Tor Browser 8.5 is now available from the Tor Browser download page and also from our distribution directory. The Android version is also available from Google Play and should be available from F-Droid within the next day.
This release features important security updates to Firefox.
After months of work and including feedback from our users, Tor Browser 8.5 includes our first stable release for Android plus many new features across platforms.

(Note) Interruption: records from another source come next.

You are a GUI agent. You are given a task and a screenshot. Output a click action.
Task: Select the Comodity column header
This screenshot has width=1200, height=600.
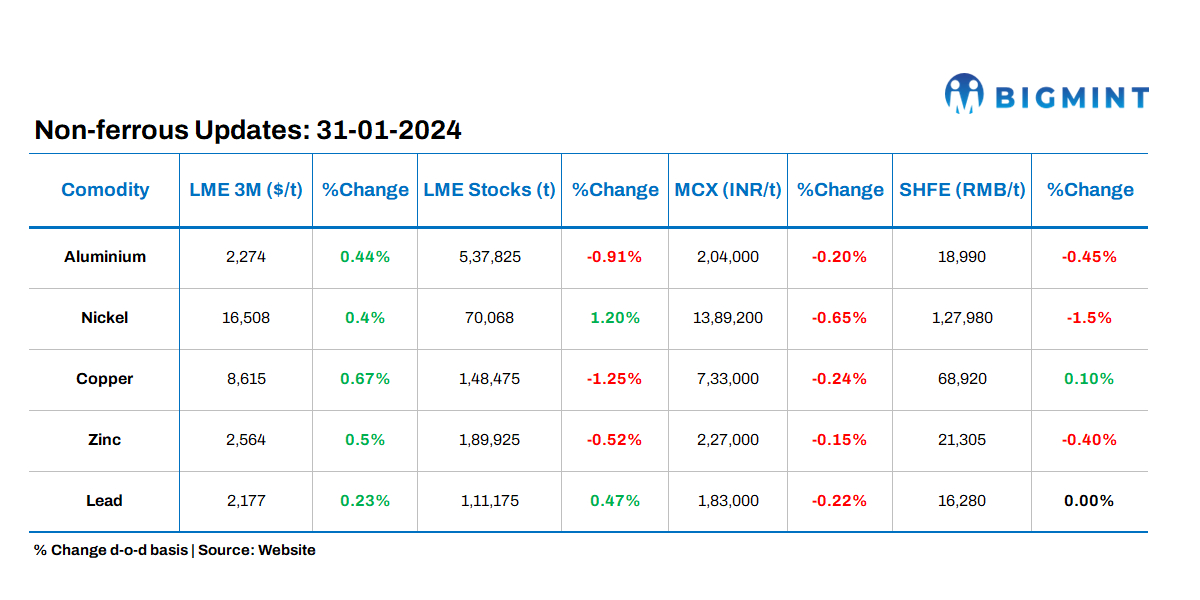[105, 190]
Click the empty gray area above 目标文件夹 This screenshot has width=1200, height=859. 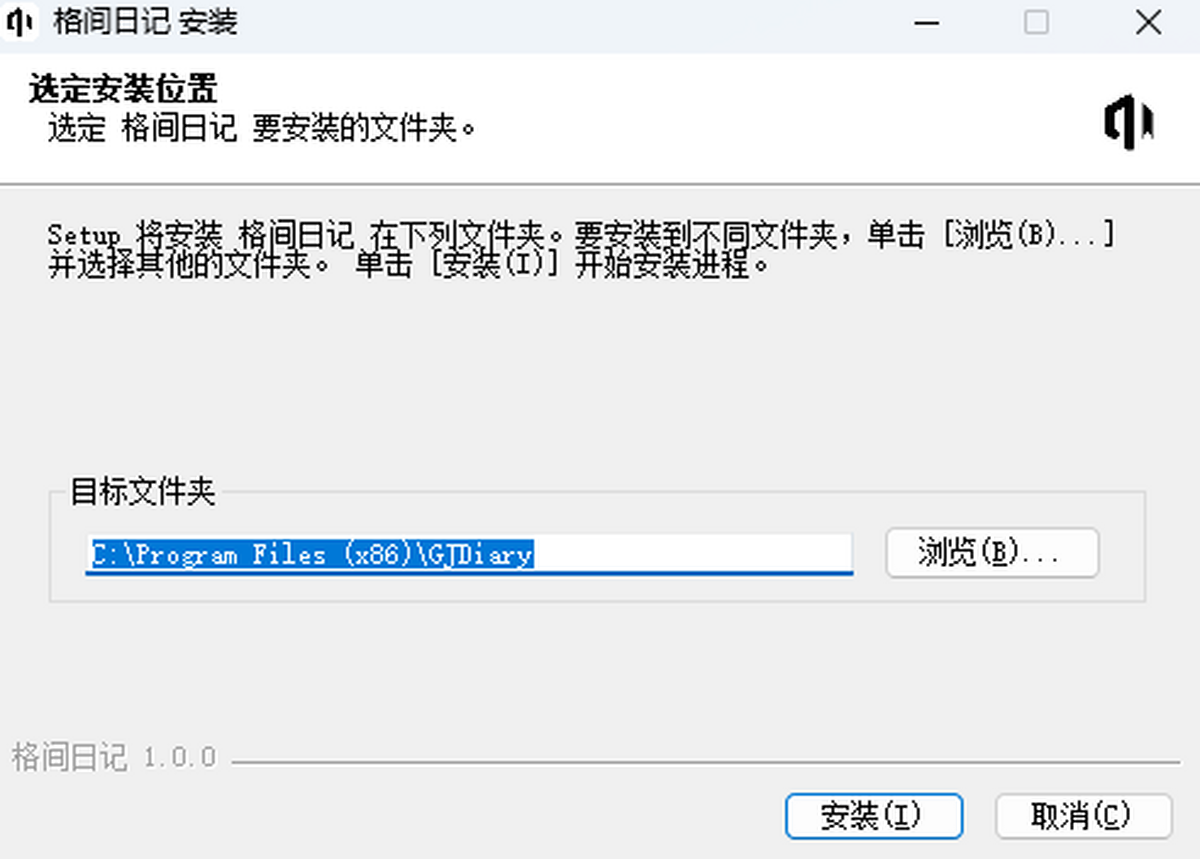[600, 380]
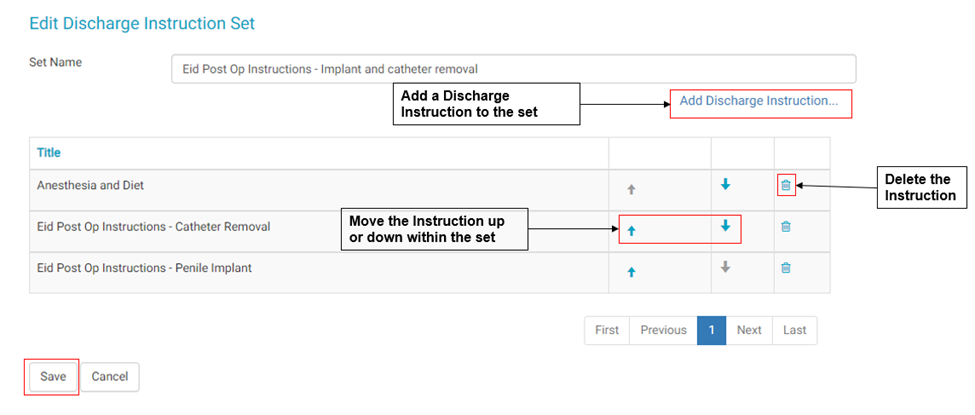Select page 1 in pagination

tap(711, 330)
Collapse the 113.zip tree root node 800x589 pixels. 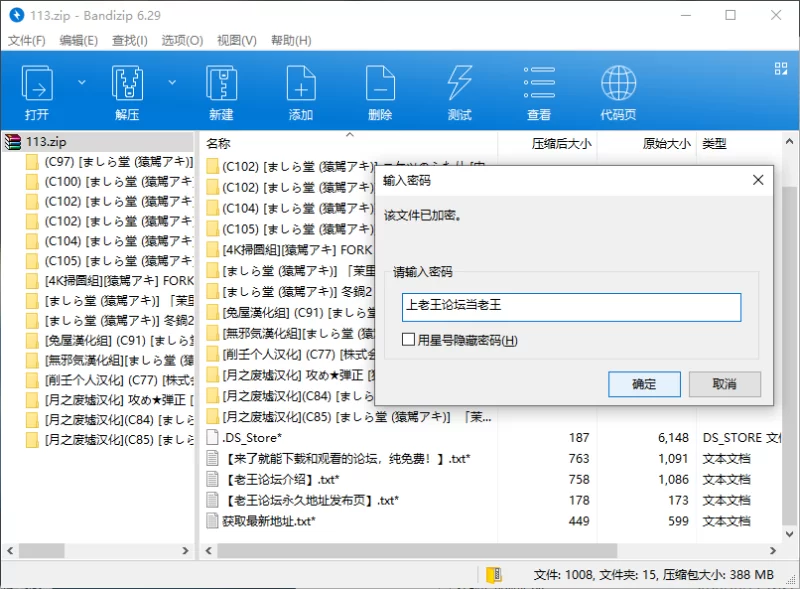coord(13,142)
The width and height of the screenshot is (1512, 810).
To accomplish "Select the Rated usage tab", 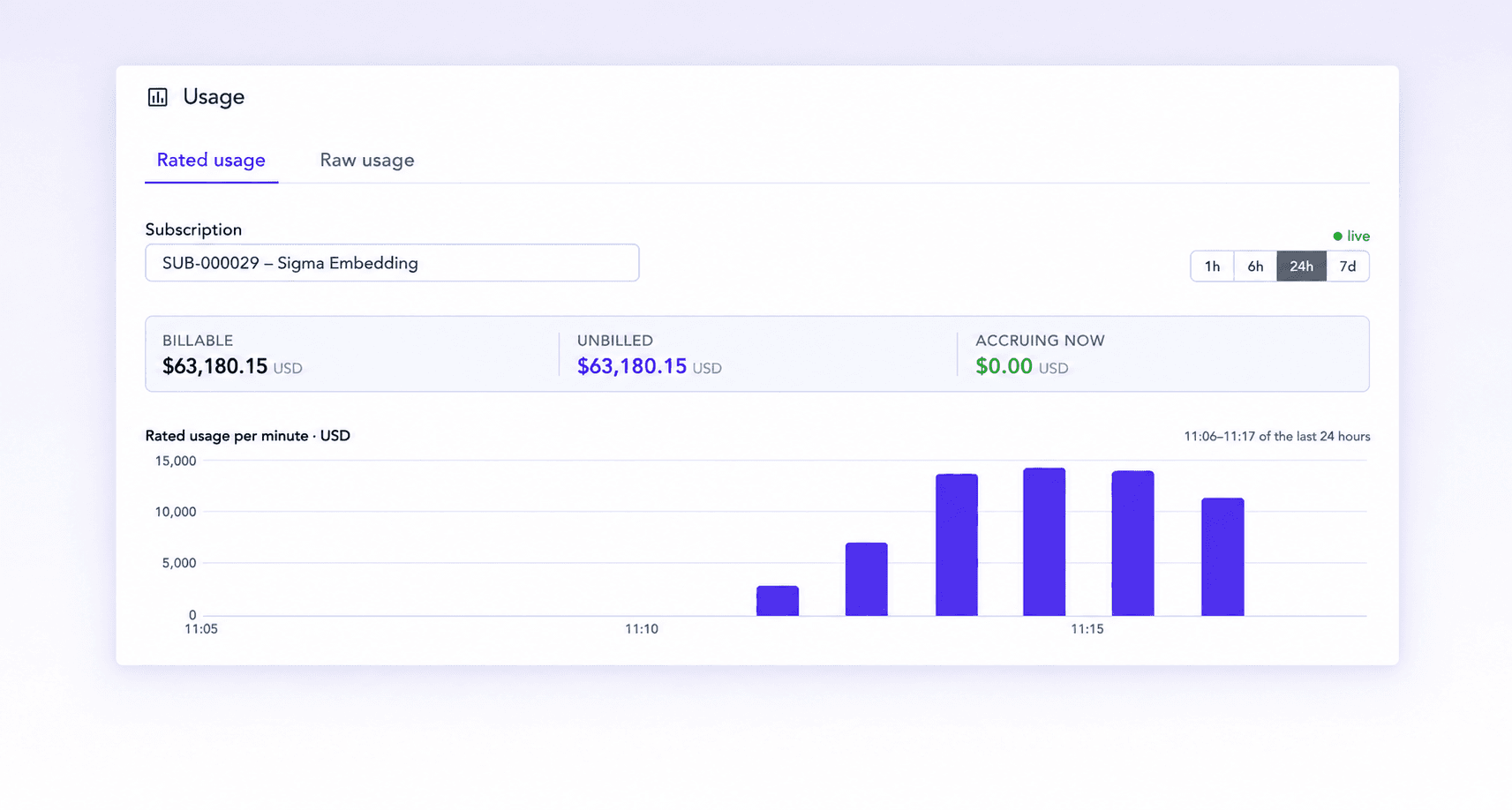I will (211, 161).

It’s Official: Tor Browser is Stable on Android
Tor Browser 8.5 is the first stable release for Android. Since we released the first alpha version in September, we’ve been hard at work making sure we can provide the protections users are already enjoying on desktop to the Android platform.

2 Likes

I see! This makes all clear!
Thank you for this really detalied explanation !
And thank you all for the replies!
This is a great community! :metal:

2 Likes

One more thing I want to mention and kinda shocked me, that the stable version on my android tablet came without duck duck go out of the box. It had the default guugel search engine… I had to add DDGo manually ( I hope that’s not something like adding an addon or changing the config…). Whereas on my phone, the stable version had DDGo included by default. Both were downloaded from F-Droid with the app installed on the devices. :thinking:

this doesn’t sound good. Test if you can reproduce (eg. goog vs ddg default, fresh install from f-droid on android tablet) if same then please consider report it to tor project, that’s a fugly bug you may have found…

1 Like

Great advice! Thank you for the suggestion dude!
I did it and got surprised again!
So, I deleted the TOR browser from my tablet, downloaded again, same as before, search engine gawgel, DDGo not even in the list. But! The default language on my tablet is not English, TOR browser had the table’s default language. So I did the same on my phone, on which English is the default language. The result, DDGo is the default search engine, in fact the list of search engines is quite different from the tablet’s.
Okkay… I started to play around a bit. I set the browser’s language on the tablet to English, then the whole list of search engines changed, DDGo was in the list but not set as default, default was still ggel.
On the phone, I set the browser’s language to the table’s default, tadam! DDGo disappeared, the list was the same like on the tablet with non-English settings, gawgl became the default. I switched back to English, the list switched back to the original English settings list, but the default search engine did not switch back to DDGo, it remained ggl.
My conclusions:

  • the search engine settings depend on the browser’s language
  • the default search engine settings depend on the system’s language, because during installation, the browser automatically alignes itself with the system’s language
  • to have or switch to Ddgo is system / browser language dependent, might be set by default, or requires user efforts, even installing it manually in case of missing from the shown list
  • in case of DDGo was installed manually in a non English browser environment, after switching the browser’s language to English, there will be two DDGosin the list
  • if ddgo was set as default in one language setting, after switching to another and back, ddgo won’t be the default again

Any thoughts?

@lostin
Did you check if changing your device’s language also affects the user agent string/fingerprint of the Tor Browser?

Well, playing around with the system language has no effect on the browser, if it’s already installed. On the other hand, the browser will be installed in the system’s set language, whatever it is and the search engine lists vary by language. As I see, they are even country specific and some contain ddgo, some don’t. In all cases, if the list contains ddgo, it will be set as default, in all other cases, ggl will be the default. I suspect, but didn’t check, that those lists, which don’t contain ddgo are the default firefox lists for that specific language.